Obituaries

Pioneering Talk Show Host Phil Donahue Dies At 88

  • Television host Phil Donahue died on August 18 at the age of 88.
  • His family reported that he had suffered from a long illness.
  • As host of ‘The Phil Donahue Show,’ he pioneered the first talk show that heavily featured audience participation.

 

On August 18, Phil Donahue died. He was 88 years old when he died, with no official cause of death currently confirmed, though his family said he had been suffering from a “long illness.” In a statement, his family also shares that he died “peacefully.”

Donahue was the host of The Phil Donahue Show, later known simply as Donahue. The program marked the very first time a talk show included audience participation—and it was even encouraged by Donahue, who would reach out to audience members about a variety of topics. Winfrey categorized the genre of television that Donahue pioneered as “issue-driven straight talk.”

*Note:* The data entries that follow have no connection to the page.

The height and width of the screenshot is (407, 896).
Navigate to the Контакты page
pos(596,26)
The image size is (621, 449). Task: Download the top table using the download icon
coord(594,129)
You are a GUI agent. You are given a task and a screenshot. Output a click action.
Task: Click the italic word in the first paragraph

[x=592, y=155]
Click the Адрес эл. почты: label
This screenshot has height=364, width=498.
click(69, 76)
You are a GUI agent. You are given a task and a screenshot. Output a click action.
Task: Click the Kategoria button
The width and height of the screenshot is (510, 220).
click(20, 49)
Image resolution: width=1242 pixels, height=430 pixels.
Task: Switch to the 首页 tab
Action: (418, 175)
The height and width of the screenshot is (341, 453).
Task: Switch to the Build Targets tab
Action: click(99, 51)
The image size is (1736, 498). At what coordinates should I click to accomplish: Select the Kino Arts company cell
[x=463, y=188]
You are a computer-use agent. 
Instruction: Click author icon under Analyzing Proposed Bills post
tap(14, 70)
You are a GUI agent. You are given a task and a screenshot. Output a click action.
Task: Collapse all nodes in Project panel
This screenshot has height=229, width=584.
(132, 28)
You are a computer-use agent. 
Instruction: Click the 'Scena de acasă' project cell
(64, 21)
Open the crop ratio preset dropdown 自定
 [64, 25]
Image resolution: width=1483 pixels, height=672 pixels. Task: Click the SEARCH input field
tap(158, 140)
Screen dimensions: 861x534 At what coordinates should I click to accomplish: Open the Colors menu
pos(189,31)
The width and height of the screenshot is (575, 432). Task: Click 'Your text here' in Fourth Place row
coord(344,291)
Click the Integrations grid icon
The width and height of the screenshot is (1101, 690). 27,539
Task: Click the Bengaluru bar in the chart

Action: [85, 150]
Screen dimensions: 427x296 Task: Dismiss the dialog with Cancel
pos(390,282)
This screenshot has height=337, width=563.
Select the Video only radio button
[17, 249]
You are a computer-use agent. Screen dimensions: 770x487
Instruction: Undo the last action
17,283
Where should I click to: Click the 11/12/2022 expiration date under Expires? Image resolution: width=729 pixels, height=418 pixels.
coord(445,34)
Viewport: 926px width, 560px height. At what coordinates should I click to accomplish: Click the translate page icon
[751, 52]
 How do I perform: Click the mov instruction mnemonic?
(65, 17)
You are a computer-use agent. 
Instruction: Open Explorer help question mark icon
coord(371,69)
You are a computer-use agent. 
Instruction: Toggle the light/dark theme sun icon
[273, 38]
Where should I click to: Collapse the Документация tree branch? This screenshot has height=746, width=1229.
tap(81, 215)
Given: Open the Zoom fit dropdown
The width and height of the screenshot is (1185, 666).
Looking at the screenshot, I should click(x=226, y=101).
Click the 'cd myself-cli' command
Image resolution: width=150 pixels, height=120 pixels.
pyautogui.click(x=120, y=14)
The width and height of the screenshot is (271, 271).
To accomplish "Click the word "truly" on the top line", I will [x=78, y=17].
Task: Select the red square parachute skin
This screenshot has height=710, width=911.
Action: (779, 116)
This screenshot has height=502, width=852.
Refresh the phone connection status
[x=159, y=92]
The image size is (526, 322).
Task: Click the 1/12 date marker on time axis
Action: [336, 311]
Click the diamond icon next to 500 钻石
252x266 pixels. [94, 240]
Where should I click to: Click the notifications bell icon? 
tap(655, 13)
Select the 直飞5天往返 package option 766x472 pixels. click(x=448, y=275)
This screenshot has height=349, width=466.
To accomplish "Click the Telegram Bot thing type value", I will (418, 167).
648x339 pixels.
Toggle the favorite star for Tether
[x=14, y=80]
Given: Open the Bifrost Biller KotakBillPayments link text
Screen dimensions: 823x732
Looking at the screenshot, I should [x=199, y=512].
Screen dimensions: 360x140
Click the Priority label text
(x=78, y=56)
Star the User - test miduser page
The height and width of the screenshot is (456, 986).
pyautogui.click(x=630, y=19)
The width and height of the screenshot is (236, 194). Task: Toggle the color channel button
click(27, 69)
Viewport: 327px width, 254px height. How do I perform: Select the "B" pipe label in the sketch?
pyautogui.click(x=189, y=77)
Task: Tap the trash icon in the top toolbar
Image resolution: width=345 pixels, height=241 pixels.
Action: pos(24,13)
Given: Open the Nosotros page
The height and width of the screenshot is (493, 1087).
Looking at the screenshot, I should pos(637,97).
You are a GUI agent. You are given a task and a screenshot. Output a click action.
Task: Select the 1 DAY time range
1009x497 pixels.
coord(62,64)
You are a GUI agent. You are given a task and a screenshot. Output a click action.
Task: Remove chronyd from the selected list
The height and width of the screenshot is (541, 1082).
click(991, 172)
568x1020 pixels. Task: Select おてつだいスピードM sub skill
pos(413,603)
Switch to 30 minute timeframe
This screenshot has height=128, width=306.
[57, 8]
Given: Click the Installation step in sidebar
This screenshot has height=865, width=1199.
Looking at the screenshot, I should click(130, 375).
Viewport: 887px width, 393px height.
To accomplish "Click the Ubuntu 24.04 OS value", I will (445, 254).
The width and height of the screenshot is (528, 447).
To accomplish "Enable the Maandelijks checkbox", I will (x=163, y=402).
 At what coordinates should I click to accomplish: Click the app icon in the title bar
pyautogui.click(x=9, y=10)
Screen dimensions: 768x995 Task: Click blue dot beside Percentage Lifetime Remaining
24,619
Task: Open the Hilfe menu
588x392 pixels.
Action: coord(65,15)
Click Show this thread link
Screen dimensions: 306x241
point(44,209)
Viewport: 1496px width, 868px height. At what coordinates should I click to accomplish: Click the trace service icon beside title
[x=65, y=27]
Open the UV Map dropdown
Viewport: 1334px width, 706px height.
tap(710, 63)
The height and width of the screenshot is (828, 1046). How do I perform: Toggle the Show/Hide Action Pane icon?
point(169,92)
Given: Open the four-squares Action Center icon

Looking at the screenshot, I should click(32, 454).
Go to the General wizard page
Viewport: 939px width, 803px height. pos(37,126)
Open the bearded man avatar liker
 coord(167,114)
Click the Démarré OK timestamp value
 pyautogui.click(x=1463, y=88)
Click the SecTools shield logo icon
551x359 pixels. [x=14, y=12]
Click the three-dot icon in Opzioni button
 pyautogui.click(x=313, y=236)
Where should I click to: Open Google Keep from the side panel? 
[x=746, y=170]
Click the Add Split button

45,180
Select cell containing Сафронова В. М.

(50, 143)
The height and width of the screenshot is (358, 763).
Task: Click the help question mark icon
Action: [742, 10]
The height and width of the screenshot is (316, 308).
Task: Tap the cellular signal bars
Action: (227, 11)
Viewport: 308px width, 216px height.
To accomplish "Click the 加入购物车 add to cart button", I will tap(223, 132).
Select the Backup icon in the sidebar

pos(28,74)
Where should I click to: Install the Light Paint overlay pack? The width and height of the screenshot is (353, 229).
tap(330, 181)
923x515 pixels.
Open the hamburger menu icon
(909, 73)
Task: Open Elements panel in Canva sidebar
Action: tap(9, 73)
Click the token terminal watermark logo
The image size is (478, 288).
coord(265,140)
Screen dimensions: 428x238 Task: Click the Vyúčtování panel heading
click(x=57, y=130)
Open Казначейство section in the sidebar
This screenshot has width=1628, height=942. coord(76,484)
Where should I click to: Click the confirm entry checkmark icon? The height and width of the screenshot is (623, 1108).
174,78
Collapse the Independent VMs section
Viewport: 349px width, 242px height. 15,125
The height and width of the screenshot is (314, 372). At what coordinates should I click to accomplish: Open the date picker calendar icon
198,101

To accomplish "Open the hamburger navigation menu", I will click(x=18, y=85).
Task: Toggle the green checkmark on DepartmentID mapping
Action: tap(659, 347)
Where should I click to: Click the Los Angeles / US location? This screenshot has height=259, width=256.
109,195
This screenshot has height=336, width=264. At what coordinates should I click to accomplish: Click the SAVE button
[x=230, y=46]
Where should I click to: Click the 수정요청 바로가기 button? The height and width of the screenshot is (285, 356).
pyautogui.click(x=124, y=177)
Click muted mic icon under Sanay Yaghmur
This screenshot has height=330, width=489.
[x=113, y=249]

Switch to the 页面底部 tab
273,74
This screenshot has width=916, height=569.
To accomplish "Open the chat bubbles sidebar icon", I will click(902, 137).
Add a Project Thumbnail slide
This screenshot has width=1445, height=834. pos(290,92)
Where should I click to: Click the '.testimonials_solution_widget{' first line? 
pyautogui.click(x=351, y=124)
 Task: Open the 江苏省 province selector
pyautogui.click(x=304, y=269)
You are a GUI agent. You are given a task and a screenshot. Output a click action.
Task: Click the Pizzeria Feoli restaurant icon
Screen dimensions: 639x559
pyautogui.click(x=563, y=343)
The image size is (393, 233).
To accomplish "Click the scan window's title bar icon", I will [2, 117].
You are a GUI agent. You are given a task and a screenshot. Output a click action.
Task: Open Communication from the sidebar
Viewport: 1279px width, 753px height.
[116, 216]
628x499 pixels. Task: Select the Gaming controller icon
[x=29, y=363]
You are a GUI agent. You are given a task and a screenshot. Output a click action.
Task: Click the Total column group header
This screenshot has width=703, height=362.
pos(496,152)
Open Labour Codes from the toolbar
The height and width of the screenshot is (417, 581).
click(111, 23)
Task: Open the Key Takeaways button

The passing of Phil Donahue, a television pioneer

DONAHUE, Phil Donahue (host),1967-1995 / Everett Collection

“Groundbreaking TV talk show journalist Phil Donahue died Sunday night at home,” reads a statement from his family, which goes on to say he was “surrounded by his wife of 44 years Marlo Thomas, his sister, his children, grandchildren and his beloved golden retriever Charlie. Donahue was 88 years old and passed away peacefully following a long illness.”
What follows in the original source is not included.